Nさんは、結婚後早々にマイホーム探しを始めたそうです。
Nさん「うちは夫婦そろって貯金がありませんでした。それでも妊活前にマイホームがほしかったので、頭金なしでもOKの物件に決めました」
頭金って?なくても家は買える?
「頭金」とは、ローンとして借り入れるお金以外で自己資金から支払うお金のことです。例えば4,000万円の物件を買うときに、3,500万円はローンにして、500万円はローン契約時に現金で払った場合、頭金を500万円支払ったということになります。
過去には必須だった頭金ですが、現在では頭金なしの「フルローン」でマイホームを購入する人も珍しくないそうです。マイホーム購入のハードルが下がるフルローンですが、一方で注意すべき点もあります。今回、Nさん夫婦が身をもって体験したフルローンの落とし穴を見ていきましょう。
考えてなかった…頭金なしでもOKの落とし穴
◇頭金以外にも現金が必要
マイホームを購入するときは、物件の代金以外に印紙代や事務手数料などの諸費用が発生します。この諸費用は住宅ローンには含まれないため、現金で用意しなければなりません。このことを契約直前に知ったNさん夫妻はなんとかお金をかき集めて払ったものの、貯金口座は空っぽになったそうです。
◇返済総額が多くなる
フルローンは頭金ありの場合よりも、総返済額が大きくなる傾向があります。貯金がないから頭金は払えないと決めつけず、契約前には頭金を支払う場合の返済プランと比較検討しておいた方がいいでしょう。Nさんは元々頭金を支払う予定がなく事前に比較検討することがなかったため、返済総額が多くなることを知らないまま契約してしまったそうです。
今払うお金だけでなく将来払うお金にも着目
フルローンしか選択肢がなかったとは言え、マイホーム購入でなけなしの貯金がほぼゼロになり、長い目で見ると負担の大きい住宅ローンを組んでしまったことを後悔しているNさん。予定していた妊活は延期して、今はがんばって貯金を増やしているそうです。

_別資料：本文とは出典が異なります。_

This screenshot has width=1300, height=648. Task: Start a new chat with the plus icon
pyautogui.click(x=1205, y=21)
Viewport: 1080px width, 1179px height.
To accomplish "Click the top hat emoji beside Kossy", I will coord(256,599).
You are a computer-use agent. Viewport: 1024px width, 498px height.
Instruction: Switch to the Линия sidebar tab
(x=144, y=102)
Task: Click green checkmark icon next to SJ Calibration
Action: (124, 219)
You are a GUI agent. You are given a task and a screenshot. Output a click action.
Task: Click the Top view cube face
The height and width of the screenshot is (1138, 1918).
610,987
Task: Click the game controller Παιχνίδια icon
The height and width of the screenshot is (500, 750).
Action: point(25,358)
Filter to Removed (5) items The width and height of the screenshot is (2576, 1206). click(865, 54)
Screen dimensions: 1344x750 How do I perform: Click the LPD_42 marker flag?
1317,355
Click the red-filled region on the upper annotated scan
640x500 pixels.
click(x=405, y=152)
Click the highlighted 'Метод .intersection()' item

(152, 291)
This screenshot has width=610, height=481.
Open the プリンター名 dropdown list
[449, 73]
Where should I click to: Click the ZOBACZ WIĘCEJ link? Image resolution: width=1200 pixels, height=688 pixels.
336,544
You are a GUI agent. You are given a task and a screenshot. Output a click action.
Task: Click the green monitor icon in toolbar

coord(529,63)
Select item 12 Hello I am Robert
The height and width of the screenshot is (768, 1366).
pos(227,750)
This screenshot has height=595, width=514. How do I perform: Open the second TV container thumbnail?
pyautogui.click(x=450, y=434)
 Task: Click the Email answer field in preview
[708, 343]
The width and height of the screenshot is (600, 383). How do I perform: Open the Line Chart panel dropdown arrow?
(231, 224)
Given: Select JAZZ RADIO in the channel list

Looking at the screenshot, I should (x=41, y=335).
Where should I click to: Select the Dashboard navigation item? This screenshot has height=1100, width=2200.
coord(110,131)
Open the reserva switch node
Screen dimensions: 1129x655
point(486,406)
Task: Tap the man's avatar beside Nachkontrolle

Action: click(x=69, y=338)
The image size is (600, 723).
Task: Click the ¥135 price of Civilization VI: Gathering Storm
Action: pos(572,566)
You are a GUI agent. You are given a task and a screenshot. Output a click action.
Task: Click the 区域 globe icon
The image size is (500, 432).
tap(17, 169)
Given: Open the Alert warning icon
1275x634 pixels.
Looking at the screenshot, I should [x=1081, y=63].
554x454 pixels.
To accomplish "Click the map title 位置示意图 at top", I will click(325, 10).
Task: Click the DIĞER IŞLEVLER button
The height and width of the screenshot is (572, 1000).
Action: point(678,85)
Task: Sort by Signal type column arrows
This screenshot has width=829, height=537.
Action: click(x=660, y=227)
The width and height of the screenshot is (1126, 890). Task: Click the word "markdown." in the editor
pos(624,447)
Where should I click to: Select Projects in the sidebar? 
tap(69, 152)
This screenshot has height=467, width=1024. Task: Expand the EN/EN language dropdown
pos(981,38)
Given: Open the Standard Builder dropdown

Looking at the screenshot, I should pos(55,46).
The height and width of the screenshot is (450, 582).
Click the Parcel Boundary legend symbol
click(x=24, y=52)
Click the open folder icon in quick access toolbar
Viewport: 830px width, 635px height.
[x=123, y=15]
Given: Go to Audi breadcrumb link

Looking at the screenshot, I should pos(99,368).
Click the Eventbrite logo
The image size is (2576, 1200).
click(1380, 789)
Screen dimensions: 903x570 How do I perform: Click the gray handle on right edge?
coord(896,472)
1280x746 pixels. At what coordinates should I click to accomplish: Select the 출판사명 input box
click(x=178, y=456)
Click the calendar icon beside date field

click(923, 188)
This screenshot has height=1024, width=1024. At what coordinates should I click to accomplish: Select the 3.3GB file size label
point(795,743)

マイホームを購入するベストタイミングは人それぞれ。早く手に入れたいがために無理して高い買い物をするよりも、用意ができるまでコツコツがんばることも必要かもしれませんね。
「ボーナス払い」で月々の返済額を抑えるはずが…
最後は、結婚後、家賃8万円の賃貸マンションで暮らしながらマイホームを探していたYさん(32歳女性)のお話です。
今の家賃でマイホームに住みたい!
Yさん「うちの家計だと月8万円以上のローンを返済するのは無理。ボーナス払いで年に2回支払いを増やすことで、なんとか現状と変わらない月額でマイホームを手に入れることができました」
ボーナス払いを活用して念願のマイホームを手に入れたYさんでしたが、入居後1年ほどで想定外の事態に見舞われたそうです。
Yさん「夫の会社の業績が傾いたのでボーナスが大幅にカットされてしまい、ボーナス払いに回す分の収入がなくなってしまいました」
ボーナス払いができなくなったらどうする?
このままではマイホームを失いかねない大ピンチに、Yさんたちは以下のことを検討したそうです。
◇ボーナス払いの時期を変更する
6月と12月にボーナス払いを設定していたYさんでしたが、少しでも先延ばしして資金を貯めるために、支払い時期を後ろ倒しにすることを検討しました。
◇ボーナス払いを取りやめる
月々の支払額は上がってもいいから年2回のボーナス払いを辞められないか、借り入れ先に相談し、シミュレーションをしてもらいました。
◇ローンの借り換え
今よりも金利や月々の支払額が低くなるところはないか探したそうです。複数の金融機関でシミュレーションしてもらった結果、借り換えにかかる手数料を考慮すると、Yさんの場合、あまりメリットが得られないことがわかりました。
ボーナス払いは契約前によく検討を
検討に検討を重ねた結果、借入先は現状のまま、ボーナス払いをやめて月々の支払額を増やすことで落ち着きました。これにより、なんとかマイホームを手放さずに済みましたが、月々の支払額は増えるため手放しでは喜べなかったそうです。
ボーナス払いを導入するなら、ボーナスがなくなったときに備えて貯金もしておきたいところ。ローンを契約する前には、ボーナス払いの有無で返済計画がどう変わるかを確認し、無理のないプランで契約したいですね。
一生に一度の買い物は、無理せず焦らず
マイホームを探していると「今しかない!」という運命のタイミングに遭遇することもあります。しかし、金額の大きい買い物だからこそ、無理せず焦らず冷静に考えたいものです。
マイホームの購入は事前にしっかり計画を立て、不明点は専門家に相談して確実に解決してからだと安心です。長い目で見て本当に大丈夫か、しっかり考えながら進めましょう。